The aim of this study was to compare the ROX values obtained in triage against the incidence of medical acute respiratory distress syndrome (ARDS) diagnosis and the risk of intubation in 72 h of triage evaluation. The predictive capacity of the ROX index was also analysed with regard to arterial blood gas (ABG) test values, and the percentage of pulmonary parenchyma involved in the COVID‐19‐related inflammatory process.

Design

This study was performed as a retrospective, multi‐centre, observational study, evaluating all patients who were consecutively assessed for SARS‐CoV‐2 infections and acute respiratory symptoms at three EDs in Northern Italy between 20 March 2020 and 31 May 2020. The departments involved included: the ED of the General Hospital of Merano (70,000 ED visits per year), the ED of the General Hospital of Bressanone (40,000 ED visits per year), and the ED of the General Hospital of Silandro (20,000 ED visits per year).

Study protocol

Starting 20 March 2020, the three departments involved in this study began sharing a clinical protocol for the management of patients with suspected SARS‐CoV‐2 infections that required ED evaluations. All patients who were evaluated in the ED and complained of COVID‐19‐like symptoms (fever, cough, dyspnoea, tachypnoea, shortness of breath, asthenia, diarrhoea, vomiting, conjunctivitis, anosmia) were admitted to the ED infected area, where triage evaluations and nasopharyngeal swabs were performed to confirm SARS‐CoV‐2 infection using polymerase chain reaction (PCR) tests.

Triage evaluated each patient's priority according to the Manchester Triage System (MTS) methodology, which has been adopted and standardized across all three departments since 2014.

During triage operations, all symptoms (symptom type, onset and duration) were recorded, and a detailed overall history of the primary comorbidities presented by each patient (ischemic heart disease, chronic heart failure, hypertension, diabetes, chronic obstructive pulmonary disease, chronic renal failure, stroke, and dementia) was collected.
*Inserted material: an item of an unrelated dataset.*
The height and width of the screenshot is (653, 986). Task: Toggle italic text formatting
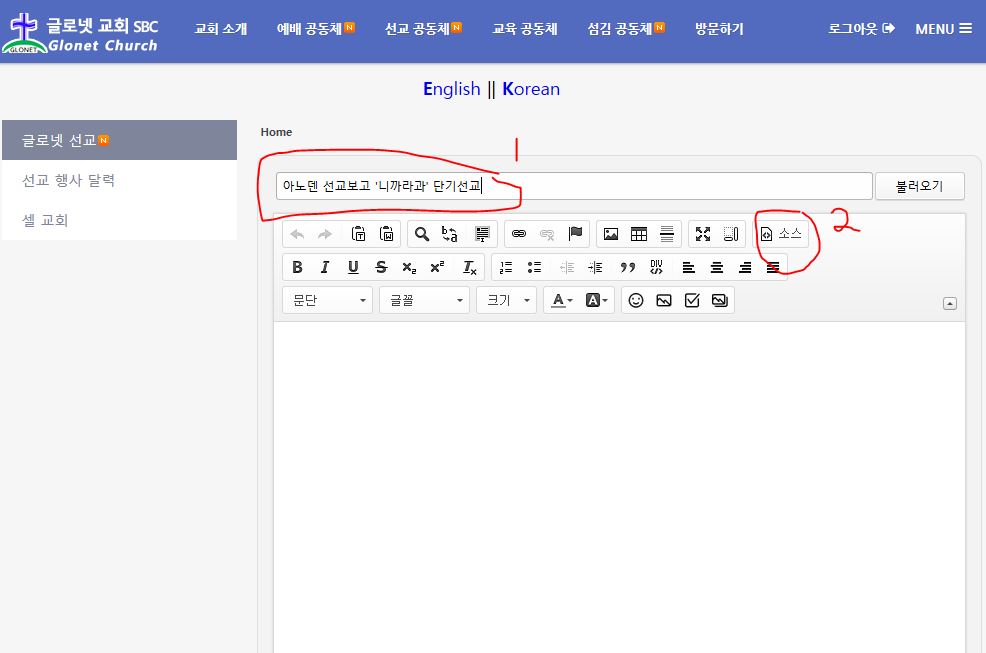(325, 267)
All vital signs were collected (heart rate, peripheral oxygen saturation, blood pressure, respiratory rate, and temperature), and general clinical conditions (altered mental state, reactivity and need for oxygen therapy) were evaluated. All patients underwent an ABG test (regardless of respiratory condition and, if possible, in room air). All data collected during this protocol were recorded in the patient's electronic record and were saved in the electronic database of the ED.

Sample

The present study involved all patients who were consecutively evaluated for dyspnoea with confirmed SARS‐CoV‐2 infection during triage at all three EDs participating in this study. Dyspnoea was defined as: “a subjective experience of breathing discomfort that consist of a quality distinct sensation that varies in intensity and includes the physician's perception of laboured breathing and the patient's reaction to this sensation” and was marked on the patient chart at the time of triage (Parshall et al., 2012). The presence of at least one positive PCR swab for SARS‐CoV‐2 was used to confirm the presence of COVID‐19 infection.
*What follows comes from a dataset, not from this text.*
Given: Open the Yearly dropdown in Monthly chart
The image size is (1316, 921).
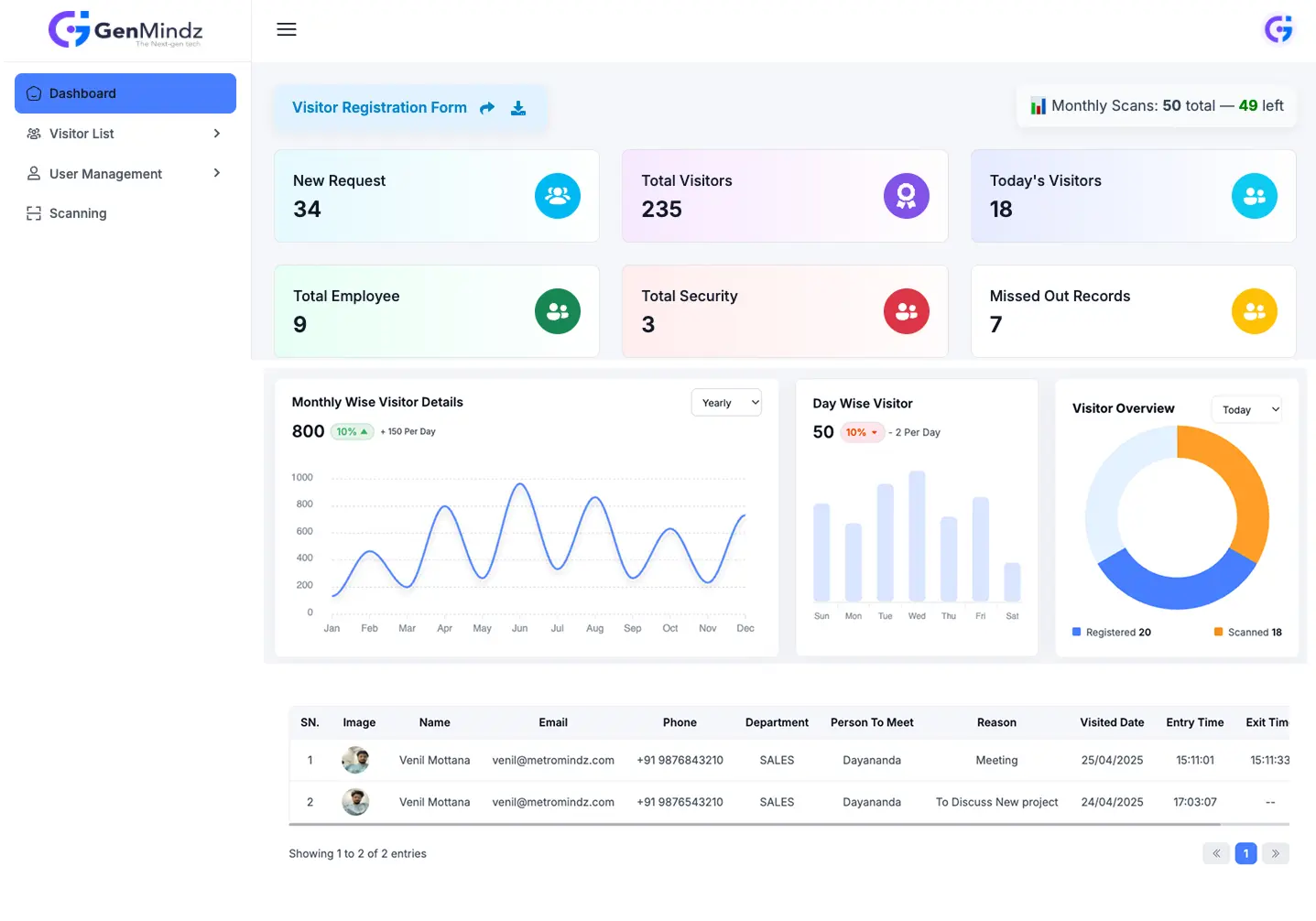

Patients under 18 years of age, pregnant patients, patients transferred from other hospitals, and those who arrived at the ED already intubated were excluded from the study.

Data collection

All demographic, anamnestic, and clinical characteristics collected at the time of triage were recorded. In all patients, the ABG test was performed in accordance with the operating protocol, and all respiratory and metabolic function values were collected.

The ROX index was calculated, using the formula for every patient based on the vital signs obtained at the time of triage (Roca et al., 2016, 2019).

The predictive ability of ROX was primarily assessed with regard to the risk of developing ARDS in 72 h after triage evaluation. ARDS was defined according to the Berlin criteria as the presence of bilateral pulmonary infiltration on pulmonary radiological examination (chest computed tomography [CT] or X‐ray), the absence of heart failure, and the presence of the partial pressure of O2 (PaO2)/FiO2 index ≤300 (Ranieri et al., 2012; Roca et al., 2016).

The predictive capacity of the ROX index was also analysed with regard to the risk of orotracheal intubation (OTI) in 72 h of triage evaluation, ABG values (especially the PaO2/FiO2 value), and, for a subgroup of patients (Merano Hospital), the percentage of pulmonary parenchyma involved in the COVID‐19‐related inflammatory process, as calculated using the three‐dimensional (3D) software reconstruction of chest CT. Pulmo3D software (Siemens Healthineers) was used to obtain the percentage of lung involved in the SARS‐CoV‐2 infection.

Ethical consideration

The study was approved by the Local Ethics Committee (Comitato etico per la sperimentazione clinica, Azienda Sanitaria dell'Alto Adige, Bolzano, Italia, approval number 57‐2020) and was conducted according to the Declaration of Helsinki regarding the Ethical Principles for Medical Research Involving Human Subjects.

Data analysis

All continuous variables are expressed as the median and interquartile range, reporting the 25th and 75th percentile, whereas all categorical variables are reported as the number and percentage. Comparisons were made using the Mann–Whitney U test and the Kruskal–Wallis test or Fisher's exact test and the Chi‐square test, as appropriate.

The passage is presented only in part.